* Passage shown
'''

Skip to main content

Generate CPG for multiple languages for use with joern

Project description

CPG Generator

 ██████╗██████╗  ██████╗
██╔════╝██╔══██╗██╔════╝
██║     ██████╔╝██║  ███╗
██║     ██╔═══╝ ██║   ██║
╚██████╗██║     ╚██████╔╝
 ╚═════╝╚═╝      ╚═════╝

CPG Generator is a python cli tool to generate Code Property Graph for multiple languages. The generated CPG can be directly imported to Joern or uploaded to Qwiet.AI for analysis.

Installation

cpggen is available as a PyPI package or as a container image.

pip install cpggen

Bundled container image

docker pull ghcr.io/appthreat/cpggen
# podman pull ghcr.io/appthreat/cpggen

Or use the nightly to always get the latest joern and tools.

'''

* Excerpted data
'''

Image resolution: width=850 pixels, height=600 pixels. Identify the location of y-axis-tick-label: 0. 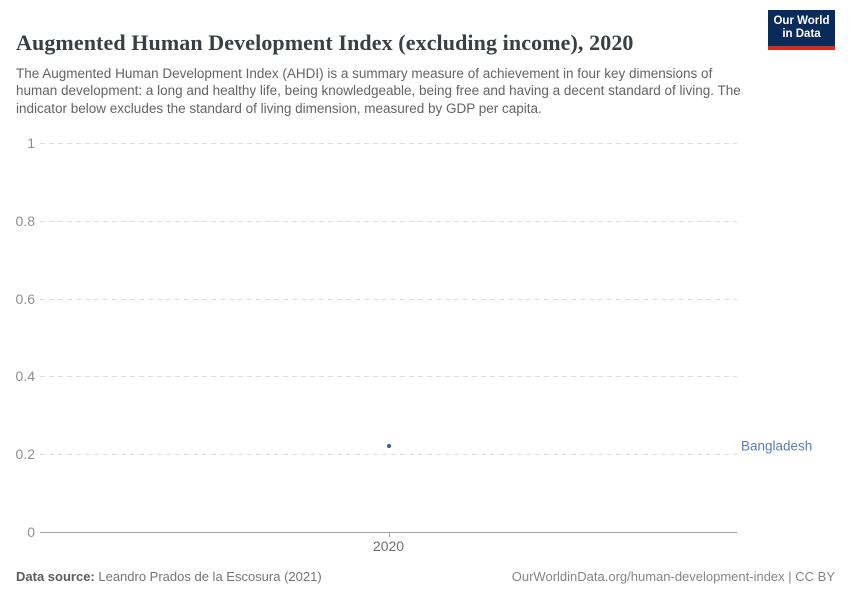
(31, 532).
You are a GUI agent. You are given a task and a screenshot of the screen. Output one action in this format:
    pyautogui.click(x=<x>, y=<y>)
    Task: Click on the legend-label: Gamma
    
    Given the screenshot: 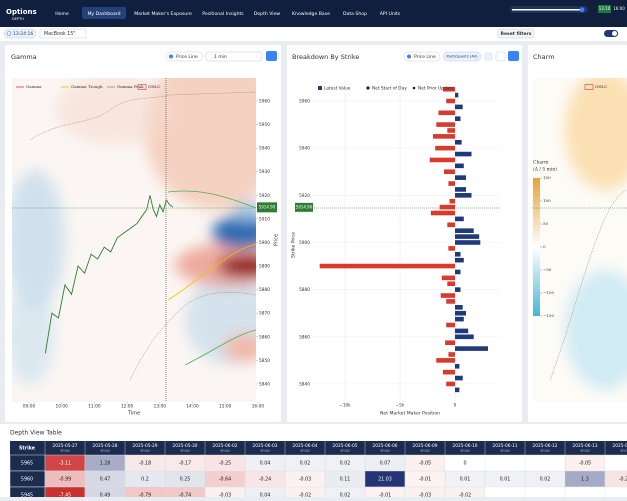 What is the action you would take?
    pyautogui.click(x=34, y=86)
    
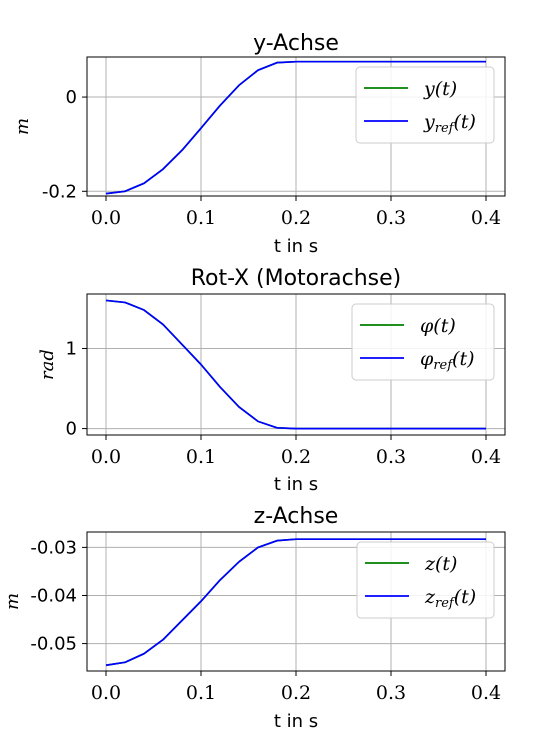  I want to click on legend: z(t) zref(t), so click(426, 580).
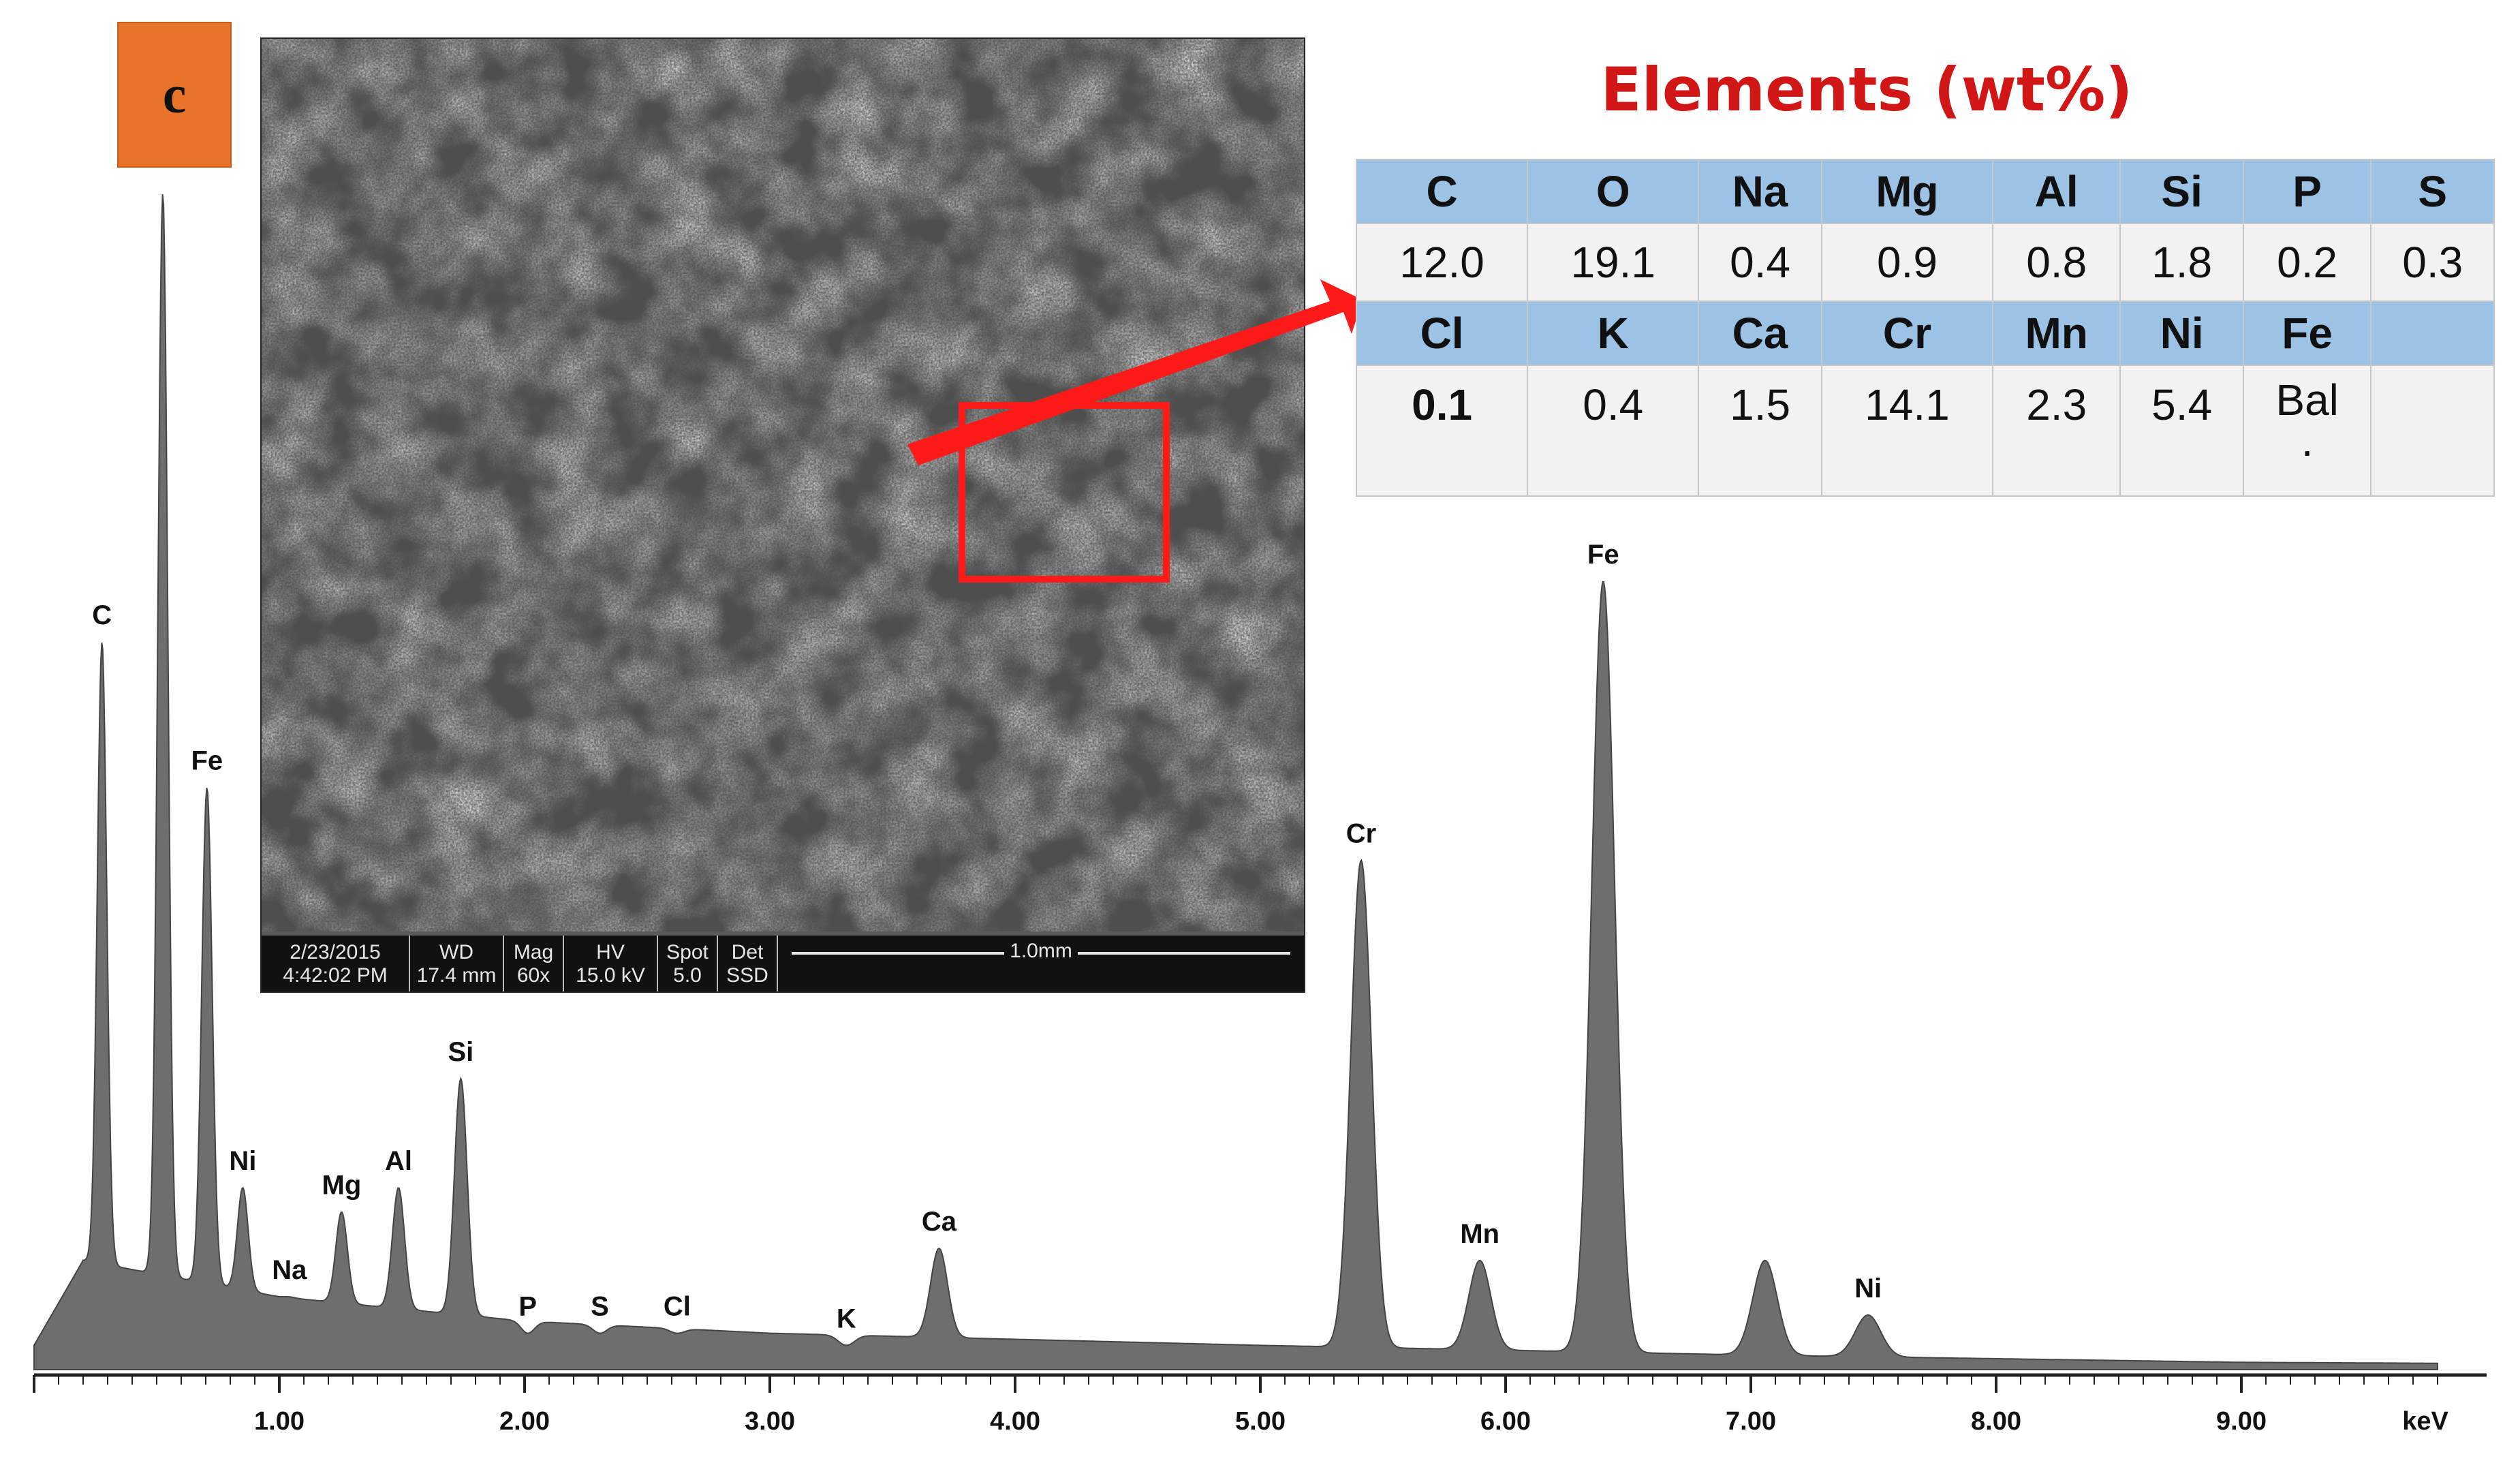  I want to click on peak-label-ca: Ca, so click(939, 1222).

'''

* Questions on the material
a) Write out the part of the cpggen page starting at "Project description" and ending at "Qwiet.AI for analysis.".
b) List every install or pull command shown in the cpggen page, including the one that is commented out.
The records are separate material and are not part of the cpggen page.

* Solutions to the tasks
a)
Project description

CPG Generator

 ██████╗██████╗  ██████╗
██╔════╝██╔══██╗██╔════╝
██║     ██████╔╝██║  ███╗
██║     ██╔═══╝ ██║   ██║
╚██████╗██║     ╚██████╔╝
 ╚═════╝╚═╝      ╚═════╝

CPG Generator is a python cli tool to generate Code Property Graph for multiple languages. The generated CPG can be directly imported to Joern or uploaded to Qwiet.AI for analysis.

b)
- pip install cpggen
- docker pull ghcr.io/appthreat/cpggen
- podman pull ghcr.io/appthreat/cpggen